──────── RECORD SET ────────
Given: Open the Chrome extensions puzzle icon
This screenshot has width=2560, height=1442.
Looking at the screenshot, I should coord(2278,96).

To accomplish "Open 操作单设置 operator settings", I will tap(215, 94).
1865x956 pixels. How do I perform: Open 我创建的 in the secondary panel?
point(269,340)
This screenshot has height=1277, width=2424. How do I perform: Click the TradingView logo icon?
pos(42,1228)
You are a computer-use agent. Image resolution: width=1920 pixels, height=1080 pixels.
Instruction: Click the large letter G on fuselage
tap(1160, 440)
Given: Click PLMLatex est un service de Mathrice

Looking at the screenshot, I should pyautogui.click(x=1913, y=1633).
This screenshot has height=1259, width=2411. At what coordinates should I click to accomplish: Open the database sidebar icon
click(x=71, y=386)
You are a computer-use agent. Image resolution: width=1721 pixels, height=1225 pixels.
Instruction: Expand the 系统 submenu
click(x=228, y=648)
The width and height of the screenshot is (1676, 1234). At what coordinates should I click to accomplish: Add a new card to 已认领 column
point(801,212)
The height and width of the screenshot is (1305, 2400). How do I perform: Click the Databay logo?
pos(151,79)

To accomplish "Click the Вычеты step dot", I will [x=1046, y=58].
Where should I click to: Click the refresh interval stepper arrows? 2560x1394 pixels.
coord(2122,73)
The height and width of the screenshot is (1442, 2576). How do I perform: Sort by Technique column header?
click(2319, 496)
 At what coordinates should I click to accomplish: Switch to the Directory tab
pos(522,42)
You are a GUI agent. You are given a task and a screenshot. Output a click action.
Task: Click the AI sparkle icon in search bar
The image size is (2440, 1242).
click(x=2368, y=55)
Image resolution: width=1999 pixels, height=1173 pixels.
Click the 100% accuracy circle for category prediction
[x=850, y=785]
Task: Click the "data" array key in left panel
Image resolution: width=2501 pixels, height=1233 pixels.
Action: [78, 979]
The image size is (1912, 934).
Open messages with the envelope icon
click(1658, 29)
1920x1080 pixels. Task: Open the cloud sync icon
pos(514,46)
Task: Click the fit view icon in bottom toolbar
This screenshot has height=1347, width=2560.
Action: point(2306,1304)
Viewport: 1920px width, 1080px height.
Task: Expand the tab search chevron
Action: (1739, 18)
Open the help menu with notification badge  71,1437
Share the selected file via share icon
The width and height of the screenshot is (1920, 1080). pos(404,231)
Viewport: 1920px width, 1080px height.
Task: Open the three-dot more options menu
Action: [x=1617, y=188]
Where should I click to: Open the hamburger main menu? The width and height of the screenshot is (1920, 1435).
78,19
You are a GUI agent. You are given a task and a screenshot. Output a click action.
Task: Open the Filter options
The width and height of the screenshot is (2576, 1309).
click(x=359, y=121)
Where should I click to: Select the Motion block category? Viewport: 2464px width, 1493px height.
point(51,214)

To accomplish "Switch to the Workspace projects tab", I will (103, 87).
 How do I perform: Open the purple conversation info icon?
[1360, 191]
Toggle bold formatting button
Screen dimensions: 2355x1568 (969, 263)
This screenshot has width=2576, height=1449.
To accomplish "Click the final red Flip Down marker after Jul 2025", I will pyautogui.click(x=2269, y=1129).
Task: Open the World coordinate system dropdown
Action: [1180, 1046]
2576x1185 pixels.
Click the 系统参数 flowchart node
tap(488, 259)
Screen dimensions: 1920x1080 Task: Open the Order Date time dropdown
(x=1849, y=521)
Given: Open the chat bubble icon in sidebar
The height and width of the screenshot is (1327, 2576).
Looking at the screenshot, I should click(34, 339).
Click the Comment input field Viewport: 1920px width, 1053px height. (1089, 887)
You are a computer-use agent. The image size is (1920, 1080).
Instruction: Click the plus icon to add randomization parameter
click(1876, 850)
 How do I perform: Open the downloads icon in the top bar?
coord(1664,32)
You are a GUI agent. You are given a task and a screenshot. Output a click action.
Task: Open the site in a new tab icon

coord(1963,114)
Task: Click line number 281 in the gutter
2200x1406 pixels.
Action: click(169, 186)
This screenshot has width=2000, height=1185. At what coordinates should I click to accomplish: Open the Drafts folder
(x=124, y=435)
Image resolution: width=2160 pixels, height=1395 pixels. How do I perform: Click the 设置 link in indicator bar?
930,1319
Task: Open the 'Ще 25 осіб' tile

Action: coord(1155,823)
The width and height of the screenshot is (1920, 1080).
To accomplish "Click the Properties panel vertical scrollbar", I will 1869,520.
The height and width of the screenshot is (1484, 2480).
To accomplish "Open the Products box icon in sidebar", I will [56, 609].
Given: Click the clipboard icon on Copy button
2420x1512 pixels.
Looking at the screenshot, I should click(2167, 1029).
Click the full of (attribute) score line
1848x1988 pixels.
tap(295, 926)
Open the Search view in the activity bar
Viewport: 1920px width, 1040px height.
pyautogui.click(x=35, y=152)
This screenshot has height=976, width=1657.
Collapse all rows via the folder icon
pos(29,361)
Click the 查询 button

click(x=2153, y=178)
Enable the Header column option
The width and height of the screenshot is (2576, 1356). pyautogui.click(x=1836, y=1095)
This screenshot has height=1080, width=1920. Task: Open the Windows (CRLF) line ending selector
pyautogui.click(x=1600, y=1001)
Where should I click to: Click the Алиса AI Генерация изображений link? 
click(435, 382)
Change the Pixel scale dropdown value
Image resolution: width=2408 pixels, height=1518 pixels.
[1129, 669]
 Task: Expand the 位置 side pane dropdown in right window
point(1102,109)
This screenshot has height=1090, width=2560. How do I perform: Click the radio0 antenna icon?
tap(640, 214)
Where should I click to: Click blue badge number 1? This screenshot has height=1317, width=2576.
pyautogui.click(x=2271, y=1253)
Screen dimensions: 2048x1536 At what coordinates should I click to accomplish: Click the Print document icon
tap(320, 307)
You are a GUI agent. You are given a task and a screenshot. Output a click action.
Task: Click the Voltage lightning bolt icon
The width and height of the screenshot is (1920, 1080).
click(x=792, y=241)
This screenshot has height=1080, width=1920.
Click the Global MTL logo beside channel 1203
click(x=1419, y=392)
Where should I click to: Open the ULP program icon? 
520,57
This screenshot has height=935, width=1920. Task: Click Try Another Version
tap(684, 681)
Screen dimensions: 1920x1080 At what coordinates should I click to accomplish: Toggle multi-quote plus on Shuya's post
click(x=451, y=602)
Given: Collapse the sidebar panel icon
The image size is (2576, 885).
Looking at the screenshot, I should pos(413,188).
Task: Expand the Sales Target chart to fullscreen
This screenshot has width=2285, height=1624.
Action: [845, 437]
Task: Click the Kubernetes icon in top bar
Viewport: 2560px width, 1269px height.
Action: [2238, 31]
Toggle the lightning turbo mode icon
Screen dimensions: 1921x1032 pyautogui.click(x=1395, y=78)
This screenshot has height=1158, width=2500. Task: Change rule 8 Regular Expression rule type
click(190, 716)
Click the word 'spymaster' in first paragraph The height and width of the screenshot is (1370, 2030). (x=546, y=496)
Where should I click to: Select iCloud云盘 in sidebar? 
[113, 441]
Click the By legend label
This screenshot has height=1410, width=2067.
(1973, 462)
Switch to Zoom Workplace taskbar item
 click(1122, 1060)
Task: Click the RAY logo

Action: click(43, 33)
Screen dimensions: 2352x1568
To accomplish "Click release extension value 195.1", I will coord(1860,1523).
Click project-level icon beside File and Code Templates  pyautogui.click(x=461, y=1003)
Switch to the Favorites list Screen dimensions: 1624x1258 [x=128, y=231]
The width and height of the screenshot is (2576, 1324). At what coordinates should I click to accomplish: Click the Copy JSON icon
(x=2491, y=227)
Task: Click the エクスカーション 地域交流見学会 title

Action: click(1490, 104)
────────
PROBLEM DETAILS:
Look through the data above and report every line in which "computer" appears.

EXERCISE ANSWER:
You are a computer-use agent. Image resolution: width=1920 pixels, height=1080 pixels.
You are a computer-use agent. Image resolution: width=1721 pixels, height=1225 pixels.
You are a computer-use agent. The image size is (1920, 1080).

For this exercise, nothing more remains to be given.